__Exercices__.
1) Relevez toutes les phrases interrogatives que contient le texte sur la clinique du CPCT.
2) Indiquez si chacune des affirmations suivantes concorde avec le texte sur la clinique du CPCT. Répondez par oui ou par non, en citant les mots du texte qui tranchent.
(a) Les doutes de la première patiente concernent le couple et la maternité.
(b) La seconde patiente s’adresse au CPCT pour des troubles anxieux.
(c) Il est rare que ceux qui s’adressent au CPCT se trouvent à un tournant de leur existence.
3) Poursuivez le texte sur la clinique du CPCT à partir de sa dernière phrase.

__Texte du document__.
▬▬▬

La psychanalyse « pour le ‘‘Un’’ égaré », propose Jacques-Alain Miller, « c’est toujours la chance inouïe d’établir avec l’Autre un rapport où les malentendus que vous avez avec vous-même ont une chance de se dissiper » [1]. S’orienter de la psychanalyse lacanienne permet de lire le malaise contemporain où les sujets sont, de plus en plus, des épars désassortis et c’est ce dont témoigne la clinique du CPCT. Il n’est pas rare que ceux qui s’adressent au CPCT se trouvent à un tournant de leurs existences, où le défaut d’appuis en l’Autre, les égare. Comment s’orienter dans le monde sans la boussole de l’Autre ? Une patiente peut dire combien la liberté de choisir que la société offre aux femmes aujourd’hui la désoriente tout autant. Elle veut tirer au clair les doutes et les difficultés de choisir qui l’assaillent depuis toujours dans le domaine du couple et de la maternité. Quelle garantie pour l’être quand l’Autre du discours ne fait plus boussole ? Ou encore une autre patiente s’adressant au CPCT pour dysphorie de genre. Comment habiller son être quand on ne se reconnaît pas dans la nomination venue de l’Autre ? La dépression et les idées suicidaires sont le signe, pour elle, de ce mal d’être.

▬▬▬

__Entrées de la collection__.
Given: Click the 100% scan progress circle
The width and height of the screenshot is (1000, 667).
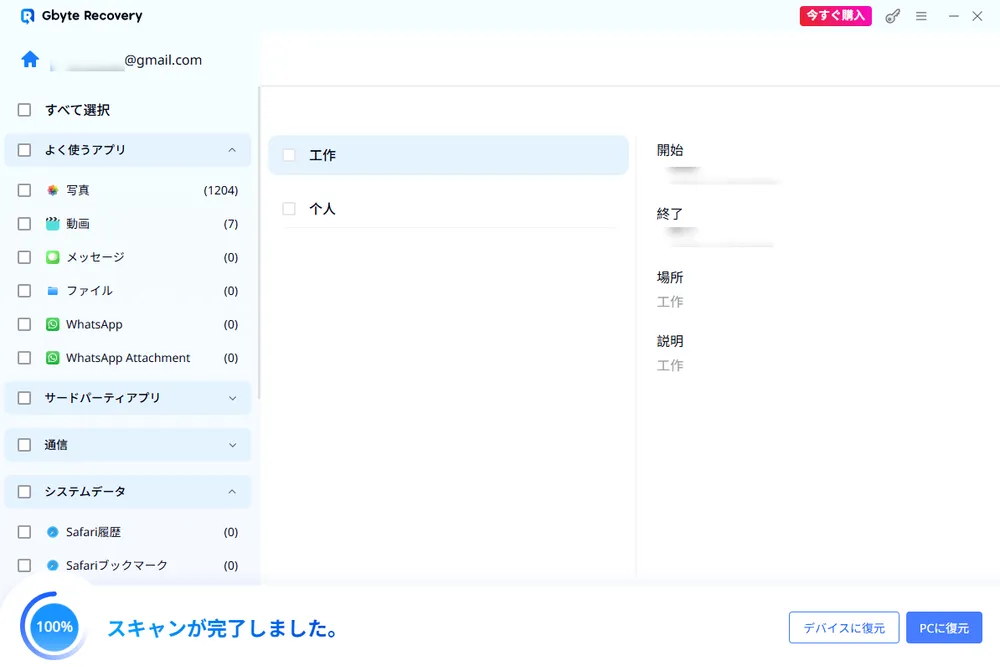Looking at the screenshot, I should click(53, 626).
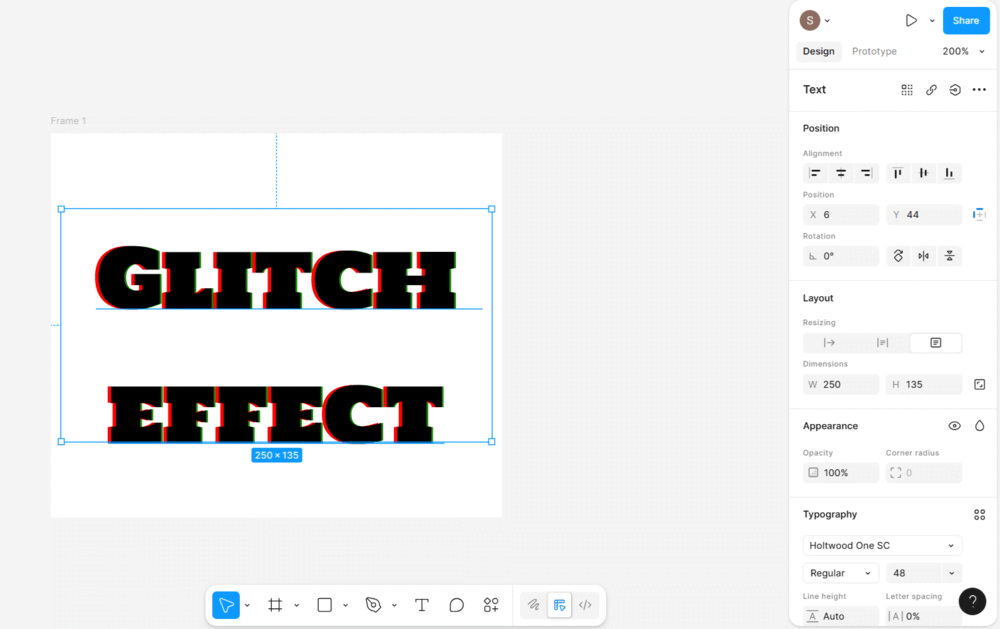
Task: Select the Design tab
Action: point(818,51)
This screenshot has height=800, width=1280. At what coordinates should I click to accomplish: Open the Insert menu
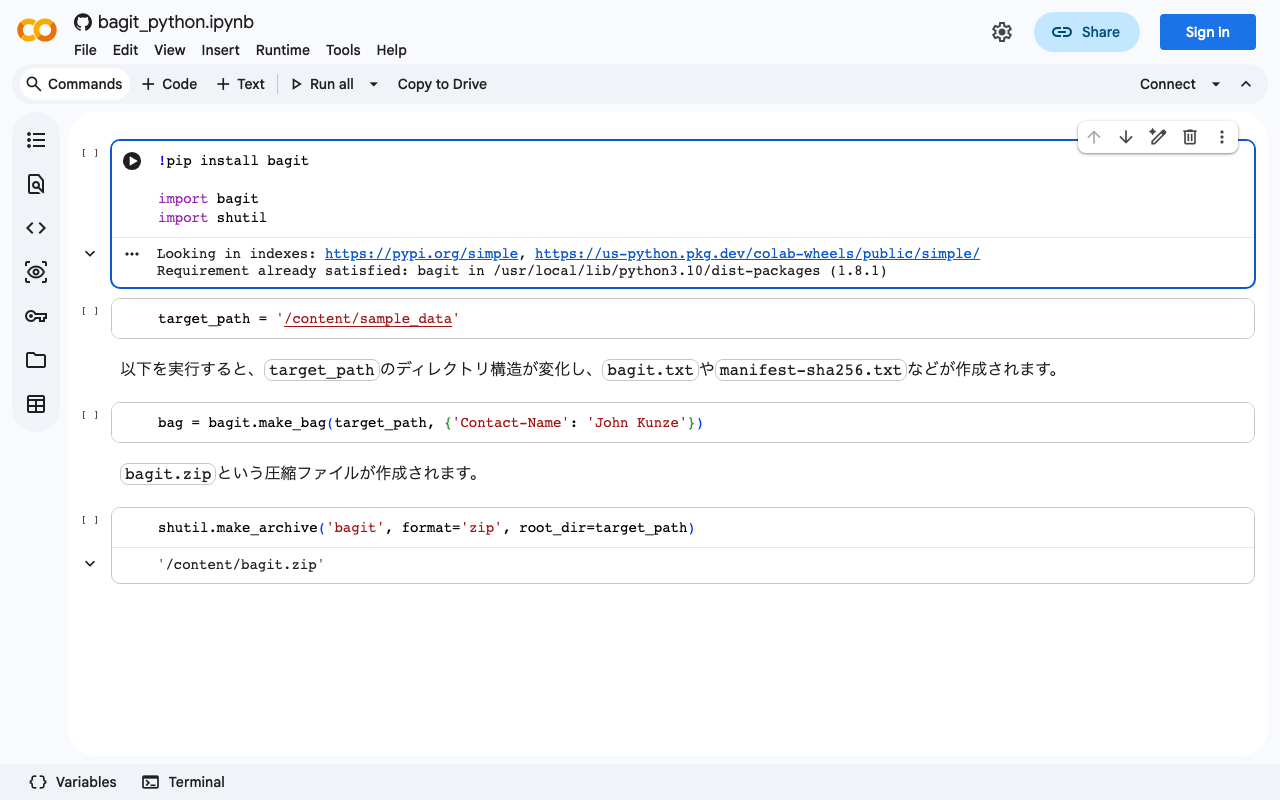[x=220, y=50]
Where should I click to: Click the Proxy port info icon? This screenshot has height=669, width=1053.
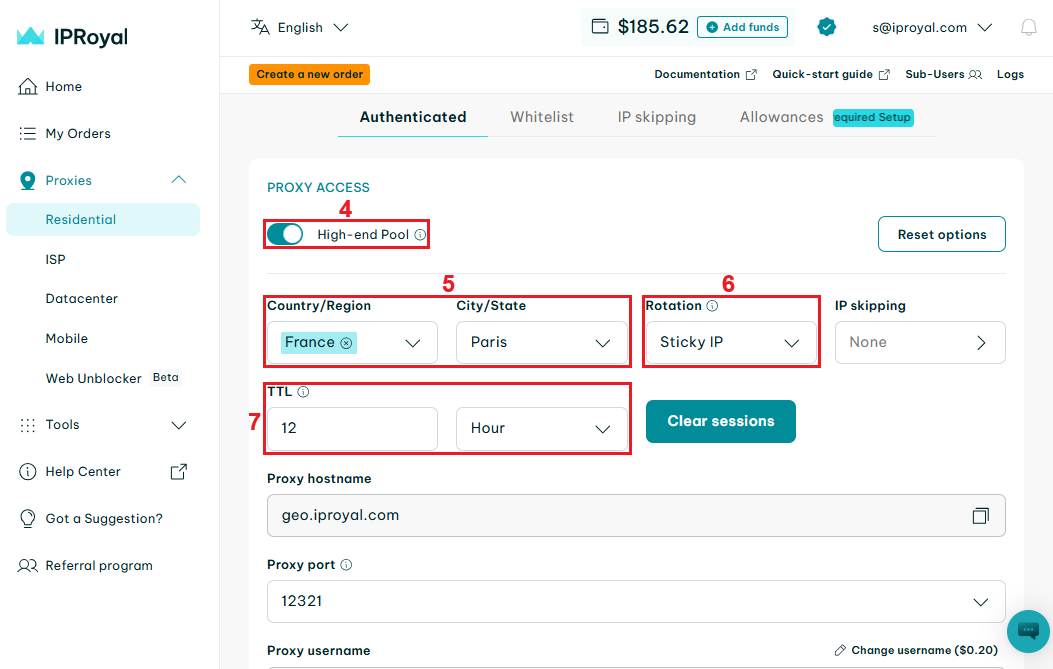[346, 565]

▬▬▬

__Réponses successives__.
1)
Comment s’orienter dans le monde sans la boussole de l’Autre ?
Quelle garantie pour l’être quand l’Autre du discours ne fait plus boussole ?
Comment habiller son être quand on ne se reconnaît pas dans la nomination venue de l’Autre ?

2)
(a) Oui : « dans le domaine du couple et de la maternité ».
(b) Non : « s’adressant au CPCT pour dysphorie de genre ».
(c) Non : « Il n’est pas rare que ceux qui s’adressent au CPCT se trouvent à un tournant de leurs existences ».

3)
Le CPCT fait le pari d’un lien à l’Autre inédit qui ne soit ni de l’ordre de l’injonction, ni de la domination, mais du transfert. Lacan, dans les années 70, voyait déjà la chute du discours du maître au profit du discours capitaliste. Qu’est ce que cela signifie ? Le discours du maître, pour Lacan, se structure autour du signifiant-maître (S1) qui « identifie, fige, capture le sujet. Le signifiant-maître est celui qui permet de dire : ‘‘Je suis ceci aux yeux de l’Autre’’, mais en même temps il ordonne l’ensemble des signifiants désignés par S2 » [2]. Ainsi, le discours du maître est une boussole pour se désigner comme pour s’orienter dans le monde du signifiant, dans le monde du sens commun. Que nous enseignent les personnes qui s’adressent à nous ? Aujourd’hui, nous repérons que certains sujets ne se retrouvent pas dans le discours du maître, ils souffrent de ses effets, se sentent prisonniers d’identifications qui les font souffrir et qu’ils rejettent. L’offre du CPCT, dans sa plus grande humilité, peut leur permettre de se brancher sur un Autre qui ne soit ni l’Autre du discours du maître, ni celui du discours capitaliste – lequel promettant l’illusion de l’avoir au détriment de l’être –, mais un Autre sur-mesure par la grâce du transfert. C’est dans ce type de lien social, nettoyé des exigences sociales et sociétales, que le sujet pourra faire l’épreuve de ce qui fonde sa condition humaine et de ce qui est en jeu dans sa façon d’être-au-monde.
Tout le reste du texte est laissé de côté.